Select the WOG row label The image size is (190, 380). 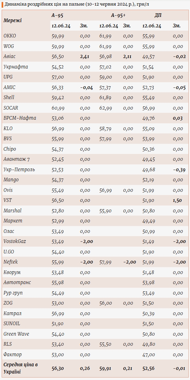click(9, 46)
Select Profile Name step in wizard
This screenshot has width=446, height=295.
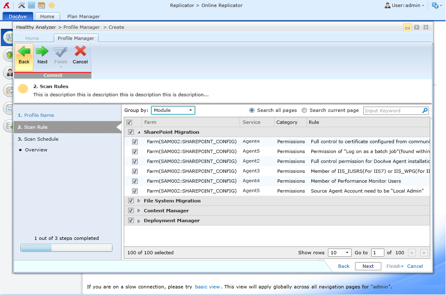point(39,115)
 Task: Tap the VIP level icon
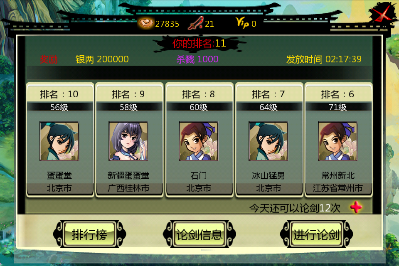click(x=242, y=23)
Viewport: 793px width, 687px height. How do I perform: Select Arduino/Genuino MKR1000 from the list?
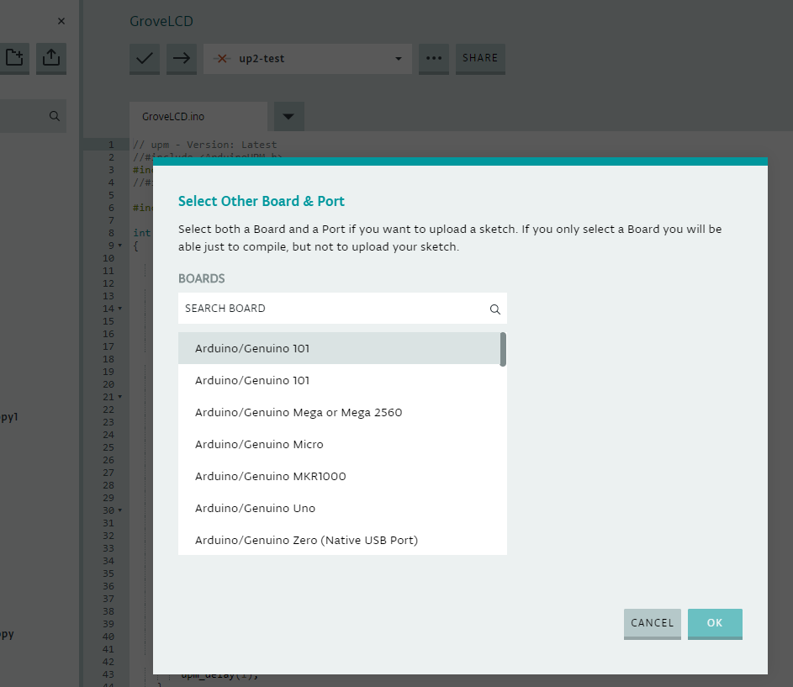[x=270, y=476]
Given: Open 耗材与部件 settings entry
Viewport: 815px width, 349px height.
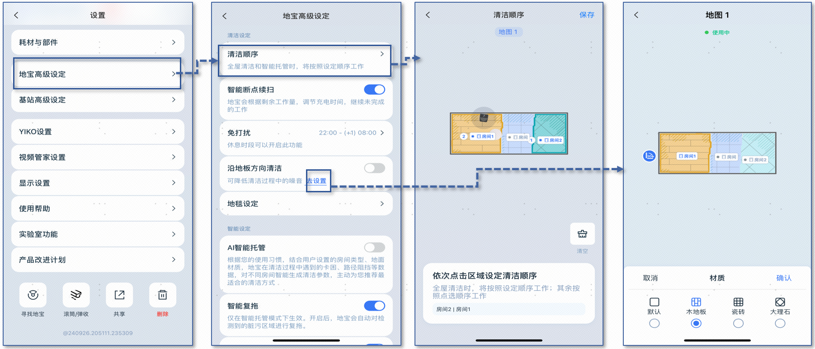Looking at the screenshot, I should point(98,42).
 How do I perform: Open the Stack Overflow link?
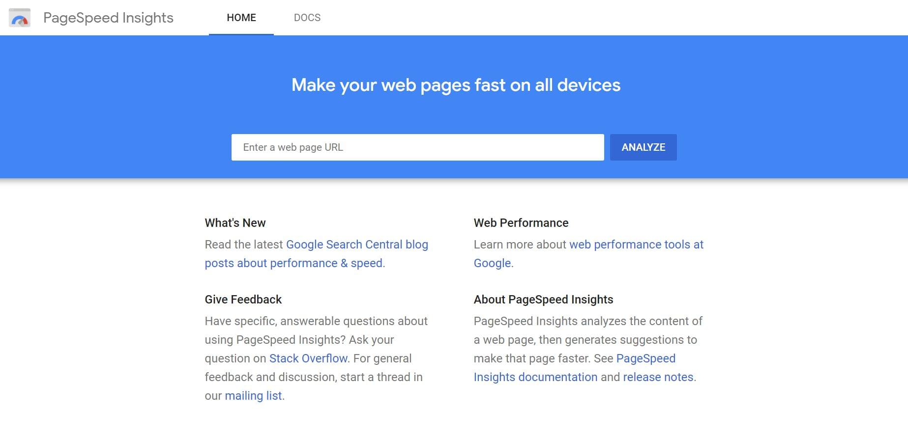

·····

> Exercise requirements
Counting the line with "Given: Open 耗材与部件 settings entry" and the last line of the data above, transcribe those two lines and every line between them exactly, without the pictures.

> Solution to this task
Given: Open 耗材与部件 settings entry
Viewport: 815px width, 349px height.
Looking at the screenshot, I should point(98,42).
 How do I perform: Open the Stack Overflow link?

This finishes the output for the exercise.